- Origin: Toronto, Ontario, Canada
- Genres: Industrial metal; groove metal;
- Years active: 1991–1998, 2007–2014
- Labels: Epidemic, RCA
- Members: See below

= Monster Voodoo Machine =

Canadian metal band

Monster Voodoo Machine was a Canadian metal band formed in 1991 within Toronto, Ontario. They released two studio albums and three studio EPs in the 1990s, followed by a disbandment in 1998. The band then reformed for various one-off shows between 2007 and 2014.

== History ==
Monster Voodoo Machine was formed in Canada in 1991 by Toronto musician and vocalist Adam Sewell, inspired by bands like Quicksand, Black Flag and Discharge. The original line-up included guitarist Mark Gibson, bassist Terry Landry and drummer Drew Gauley. In their first six months together the band recorded one EP (Burn – released on Epidemic Records in 1992) and one full-length album (Turbine, which was not released) and filmed two promotional videos: "3 Year Plan" and "Bastard Child". The band also collaborated with techno group BTK ("Bastard Child – Techno Storm Mix") and begin recording sessions with soul singers.

Over the next year, the band added second guitarist Dave Rose and keyboardist Stacey Hoskin to the line-up, but the intense pace of touring and writing led to both guitarists Gibson and Rose leaving, replaced by Jason Cuddy (previously of Mundane) and Darren Quinn. Drummer Gauley also left after several tours, later himself joining Mundane. At first he was replaced by Dylan Huziak, followed shortly after by Dean Dallas Bentley.

In late 1993, the band recorded their second EP and major-label debut State Voodoo/State Control (released in 1994 on RCA Records). Produced by Paul Raven (of Killing Joke and Prong) and Walter Sobczak, the EP's title was a reference to the Discharge track "State Violence State Control". Musically, the EP saw the band move in a heavier and darker direction, similar to bands like White Zombie and Ministry. The EP also featured remixes from producers including Danny Saber (U2).

In late January 1994, the band relocated to Chicago to record their first full-length album Suffersystem, produced by Critter and Howie Beno at Chicago Trax studios. The album featured several guest appearances including Roddy Bottum of Faith No More, Leslie Rankin of Silverfish and Ruby, and Wesley Willis. On completing the album in the late spring, the band set out on a tour of around 500 shows, touring with Carcass, Life of Agony, Skrew, and Fight, before touring with Marilyn Manson in early 1995, on the two and a half month "Portrait of an American Family Tour".

☆ ☆ ☆

| Tasks |
**a.** In the Monster Voodoo Machine article, who produced the album Suffersystem?
**b.** Reproduce part of the Monster Voodoo Machine article word for word. Begin at the words "In late 1993, the" and stop after "Danny Saber (U2).".

| Recorded information |

☆ ☆ ☆

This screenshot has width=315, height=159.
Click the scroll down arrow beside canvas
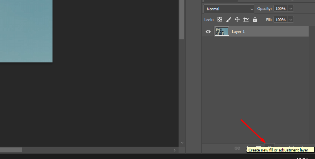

☆ ☆ ☆

| Written answers |
**a.** Critter and Howie Beno

**b.**
In late 1993, the band recorded their second EP and major-label debut State Voodoo/State Control (released in 1994 on RCA Records). Produced by Paul Raven (of Killing Joke and Prong) and Walter Sobczak, the EP's title was a reference to the Discharge track "State Violence State Control". Musically, the EP saw the band move in a heavier and darker direction, similar to bands like White Zombie and Ministry. The EP also featured remixes from producers including Danny Saber (U2).